Quick Take
- Narration: Tiffani Burkett reads her own memoir with the same sarcastic self-awareness that defines the writing, fast, funny, and genuinely engaging, even when the prose is rougher.
- Themes: Confronting phobias through immersion, relationship crisis as catalyst for travel, women in adventure sports
- Mood: Fizzy and anxious, with a current of real vulnerability underneath
- Verdict: A vivid, funny memoir about learning to scuba dive across Southeast Asia while a relationship falls apart, uneven in places but honestly felt throughout.
The opening line of Tiffani Burkett’s memoir sets the register immediately: she tells us the two things she has always feared most are drowning and being paralyzed, so naturally she took up scuba diving and motorcycle racing. That kind of self-aware absurdism either works for a reader or it does not, and if it does, the next five hours will feel like time well spent.
Chronicles of a Mermaid is the third entry in Burkett’s Chronicles of a Motorcycle Gypsy series, though it stands on its own. It covers three months of backpacking through Thailand, Indonesia, the Philippines, and Japan with a relationship unraveling in the background and a scuba certification course as the nominal goal. Burkett quit her job, booked two one-way tickets, and went. The person she brought with her is present as an absence for much of the book, a partner who is not quite there even when physically alongside her.

- **Information shown**

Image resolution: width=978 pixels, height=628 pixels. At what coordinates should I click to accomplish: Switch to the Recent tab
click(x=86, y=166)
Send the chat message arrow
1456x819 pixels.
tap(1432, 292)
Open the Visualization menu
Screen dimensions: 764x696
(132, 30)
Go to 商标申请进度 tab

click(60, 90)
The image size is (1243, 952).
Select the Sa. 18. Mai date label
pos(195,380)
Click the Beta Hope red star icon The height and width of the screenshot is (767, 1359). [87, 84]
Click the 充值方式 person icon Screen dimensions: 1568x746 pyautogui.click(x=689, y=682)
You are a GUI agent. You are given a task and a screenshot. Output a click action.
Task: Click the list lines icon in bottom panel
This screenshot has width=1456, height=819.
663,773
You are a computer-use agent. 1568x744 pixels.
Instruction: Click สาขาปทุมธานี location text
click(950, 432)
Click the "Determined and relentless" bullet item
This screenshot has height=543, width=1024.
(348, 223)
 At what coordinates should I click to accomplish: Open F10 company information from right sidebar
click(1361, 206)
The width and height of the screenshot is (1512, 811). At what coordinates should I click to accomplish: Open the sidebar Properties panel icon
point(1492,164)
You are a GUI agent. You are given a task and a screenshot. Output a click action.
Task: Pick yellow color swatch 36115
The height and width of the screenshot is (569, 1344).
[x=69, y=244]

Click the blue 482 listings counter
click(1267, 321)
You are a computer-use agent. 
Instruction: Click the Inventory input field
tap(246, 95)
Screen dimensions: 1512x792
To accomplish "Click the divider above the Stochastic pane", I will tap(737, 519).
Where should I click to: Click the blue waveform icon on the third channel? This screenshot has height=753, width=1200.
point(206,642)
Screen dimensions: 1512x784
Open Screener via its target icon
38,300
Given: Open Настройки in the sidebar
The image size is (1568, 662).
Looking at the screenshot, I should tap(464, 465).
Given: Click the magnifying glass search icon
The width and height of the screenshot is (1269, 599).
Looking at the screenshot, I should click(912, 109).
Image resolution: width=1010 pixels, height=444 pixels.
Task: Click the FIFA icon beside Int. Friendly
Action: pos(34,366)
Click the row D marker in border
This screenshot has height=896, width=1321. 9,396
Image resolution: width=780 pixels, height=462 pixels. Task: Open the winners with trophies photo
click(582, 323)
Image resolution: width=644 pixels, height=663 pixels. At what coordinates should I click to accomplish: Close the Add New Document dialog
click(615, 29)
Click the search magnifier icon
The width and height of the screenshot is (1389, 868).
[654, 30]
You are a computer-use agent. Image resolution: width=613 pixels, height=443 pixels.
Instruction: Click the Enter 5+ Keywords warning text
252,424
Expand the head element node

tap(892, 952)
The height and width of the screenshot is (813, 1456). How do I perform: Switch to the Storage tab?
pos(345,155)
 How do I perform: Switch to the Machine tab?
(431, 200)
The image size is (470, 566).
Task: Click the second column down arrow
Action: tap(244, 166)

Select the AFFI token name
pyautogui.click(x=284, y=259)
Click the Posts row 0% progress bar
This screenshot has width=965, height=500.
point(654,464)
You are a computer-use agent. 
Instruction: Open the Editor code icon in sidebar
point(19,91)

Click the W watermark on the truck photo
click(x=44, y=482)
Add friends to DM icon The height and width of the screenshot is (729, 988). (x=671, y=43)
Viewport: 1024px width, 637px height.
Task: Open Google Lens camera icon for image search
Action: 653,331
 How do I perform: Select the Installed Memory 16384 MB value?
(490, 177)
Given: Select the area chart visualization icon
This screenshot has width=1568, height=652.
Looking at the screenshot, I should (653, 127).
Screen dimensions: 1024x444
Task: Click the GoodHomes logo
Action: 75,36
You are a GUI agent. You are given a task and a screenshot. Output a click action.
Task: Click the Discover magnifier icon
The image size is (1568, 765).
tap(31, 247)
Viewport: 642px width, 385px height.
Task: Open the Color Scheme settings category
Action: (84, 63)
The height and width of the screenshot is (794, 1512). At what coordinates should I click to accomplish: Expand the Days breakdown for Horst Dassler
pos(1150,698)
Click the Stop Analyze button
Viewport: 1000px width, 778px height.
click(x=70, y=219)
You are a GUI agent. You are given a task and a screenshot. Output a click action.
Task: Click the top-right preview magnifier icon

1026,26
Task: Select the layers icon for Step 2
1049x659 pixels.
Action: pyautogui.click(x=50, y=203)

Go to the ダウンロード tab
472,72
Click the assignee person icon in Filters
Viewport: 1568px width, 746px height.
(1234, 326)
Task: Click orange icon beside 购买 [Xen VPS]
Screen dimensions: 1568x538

- **Exercise**
Decide whether each statement agrees with the review of Chronicles of a Mermaid, answering yes or no and quoting the words of the review that settle it. 1. The book covers three months of travel. 2. Chronicles of a Mermaid is the first book in its series. 3. Someone other than the author narrates the audiobook.

- **Answer to this problem**
1. Yes: "It covers three months of backpacking through Thailand, Indonesia, the Philippines, and Japan"
2. No: "Chronicles of a Mermaid is the third entry in Burkett’s Chronicles of a Motorcycle Gypsy series"
3. No: "Tiffani Burkett reads her own memoir"